Job item:
Could you rewrite the data from its start up to and including the line with "bookmark-star-icon is located", changing "Image resolution" to "Screenshot size" and leaving everything else as it is?

Source information:
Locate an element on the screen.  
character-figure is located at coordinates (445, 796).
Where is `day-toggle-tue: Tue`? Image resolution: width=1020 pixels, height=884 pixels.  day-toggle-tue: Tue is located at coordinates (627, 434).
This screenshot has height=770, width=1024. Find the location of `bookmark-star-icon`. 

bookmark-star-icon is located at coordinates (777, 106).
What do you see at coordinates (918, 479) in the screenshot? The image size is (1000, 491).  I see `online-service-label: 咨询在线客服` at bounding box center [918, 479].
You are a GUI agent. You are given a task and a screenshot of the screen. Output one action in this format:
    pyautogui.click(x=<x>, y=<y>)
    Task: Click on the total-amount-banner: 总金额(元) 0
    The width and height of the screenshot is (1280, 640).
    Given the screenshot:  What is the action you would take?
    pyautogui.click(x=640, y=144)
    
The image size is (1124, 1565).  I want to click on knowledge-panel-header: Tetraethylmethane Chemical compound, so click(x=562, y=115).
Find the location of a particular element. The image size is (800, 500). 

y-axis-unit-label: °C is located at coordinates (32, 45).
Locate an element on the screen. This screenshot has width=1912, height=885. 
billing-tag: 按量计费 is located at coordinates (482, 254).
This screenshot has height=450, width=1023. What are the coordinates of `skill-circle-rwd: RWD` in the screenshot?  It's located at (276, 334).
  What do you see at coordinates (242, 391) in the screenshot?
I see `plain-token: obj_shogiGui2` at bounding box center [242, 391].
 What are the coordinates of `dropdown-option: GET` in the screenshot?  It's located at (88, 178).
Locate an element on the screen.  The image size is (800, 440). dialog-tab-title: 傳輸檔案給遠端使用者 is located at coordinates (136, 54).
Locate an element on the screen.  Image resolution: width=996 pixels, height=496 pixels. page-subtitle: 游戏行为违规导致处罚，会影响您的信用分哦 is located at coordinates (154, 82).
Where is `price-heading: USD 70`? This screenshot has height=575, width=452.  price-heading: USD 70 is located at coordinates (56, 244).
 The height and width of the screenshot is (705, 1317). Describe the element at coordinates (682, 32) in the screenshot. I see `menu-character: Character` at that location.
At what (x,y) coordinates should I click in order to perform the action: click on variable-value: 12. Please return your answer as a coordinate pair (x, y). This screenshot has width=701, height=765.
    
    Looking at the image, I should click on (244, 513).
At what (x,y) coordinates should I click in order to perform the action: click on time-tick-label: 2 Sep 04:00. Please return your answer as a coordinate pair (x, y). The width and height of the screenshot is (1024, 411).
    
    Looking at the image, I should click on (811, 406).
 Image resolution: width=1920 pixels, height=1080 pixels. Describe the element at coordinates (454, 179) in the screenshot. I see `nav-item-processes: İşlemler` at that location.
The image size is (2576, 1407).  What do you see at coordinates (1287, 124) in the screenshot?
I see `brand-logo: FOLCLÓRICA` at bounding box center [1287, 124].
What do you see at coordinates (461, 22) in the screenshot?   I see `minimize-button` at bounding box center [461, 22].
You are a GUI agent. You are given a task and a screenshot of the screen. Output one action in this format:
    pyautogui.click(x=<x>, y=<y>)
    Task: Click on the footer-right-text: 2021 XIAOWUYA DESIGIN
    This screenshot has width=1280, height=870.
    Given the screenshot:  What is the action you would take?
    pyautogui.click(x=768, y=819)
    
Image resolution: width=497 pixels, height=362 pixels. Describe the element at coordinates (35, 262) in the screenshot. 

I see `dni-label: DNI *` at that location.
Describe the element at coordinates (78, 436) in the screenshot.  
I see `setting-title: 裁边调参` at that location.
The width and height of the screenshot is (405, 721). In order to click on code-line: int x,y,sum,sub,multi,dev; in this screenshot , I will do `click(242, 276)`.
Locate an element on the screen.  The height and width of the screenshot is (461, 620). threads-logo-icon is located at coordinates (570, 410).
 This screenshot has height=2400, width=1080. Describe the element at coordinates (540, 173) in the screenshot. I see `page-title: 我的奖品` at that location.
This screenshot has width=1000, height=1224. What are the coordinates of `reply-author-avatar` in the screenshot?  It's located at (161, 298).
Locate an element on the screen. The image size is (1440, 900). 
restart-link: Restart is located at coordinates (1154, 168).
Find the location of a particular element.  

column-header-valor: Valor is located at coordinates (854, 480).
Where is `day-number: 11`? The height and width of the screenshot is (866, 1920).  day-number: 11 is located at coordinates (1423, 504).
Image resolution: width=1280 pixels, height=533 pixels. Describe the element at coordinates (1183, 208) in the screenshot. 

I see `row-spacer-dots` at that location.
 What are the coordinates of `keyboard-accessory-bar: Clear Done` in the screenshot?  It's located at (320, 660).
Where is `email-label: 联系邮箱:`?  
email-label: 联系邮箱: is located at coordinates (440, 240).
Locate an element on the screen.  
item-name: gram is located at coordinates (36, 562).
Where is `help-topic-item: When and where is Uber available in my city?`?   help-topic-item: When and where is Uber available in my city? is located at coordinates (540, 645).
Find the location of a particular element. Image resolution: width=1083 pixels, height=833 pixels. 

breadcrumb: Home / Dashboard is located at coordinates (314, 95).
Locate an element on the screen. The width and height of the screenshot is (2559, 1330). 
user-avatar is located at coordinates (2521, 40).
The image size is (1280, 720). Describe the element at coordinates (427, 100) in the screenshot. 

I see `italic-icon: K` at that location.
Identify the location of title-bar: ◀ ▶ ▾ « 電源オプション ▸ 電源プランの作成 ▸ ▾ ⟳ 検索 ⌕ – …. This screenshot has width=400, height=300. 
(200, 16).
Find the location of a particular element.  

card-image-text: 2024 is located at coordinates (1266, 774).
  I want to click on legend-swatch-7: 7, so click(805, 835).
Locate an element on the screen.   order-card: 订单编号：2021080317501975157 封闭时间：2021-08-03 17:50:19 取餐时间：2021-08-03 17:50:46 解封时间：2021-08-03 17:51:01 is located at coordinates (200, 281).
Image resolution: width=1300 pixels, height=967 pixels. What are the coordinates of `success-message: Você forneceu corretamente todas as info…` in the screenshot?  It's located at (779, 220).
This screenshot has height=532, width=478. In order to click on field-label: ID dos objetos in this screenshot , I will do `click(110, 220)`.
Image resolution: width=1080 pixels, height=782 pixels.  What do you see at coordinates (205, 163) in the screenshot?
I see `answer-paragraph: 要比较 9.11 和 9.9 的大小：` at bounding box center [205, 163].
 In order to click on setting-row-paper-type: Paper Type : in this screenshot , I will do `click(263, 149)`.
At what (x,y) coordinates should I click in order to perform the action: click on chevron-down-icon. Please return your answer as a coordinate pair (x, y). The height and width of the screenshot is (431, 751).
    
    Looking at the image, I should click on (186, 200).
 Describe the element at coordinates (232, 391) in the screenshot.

Completed task:
Locate an element on the screen.  
character-figure is located at coordinates (445, 796).
Where is `day-toggle-tue: Tue`? Screenshot size: width=1020 pixels, height=884 pixels.  day-toggle-tue: Tue is located at coordinates (627, 434).
This screenshot has height=770, width=1024. Find the location of `bookmark-star-icon`. 

bookmark-star-icon is located at coordinates (777, 106).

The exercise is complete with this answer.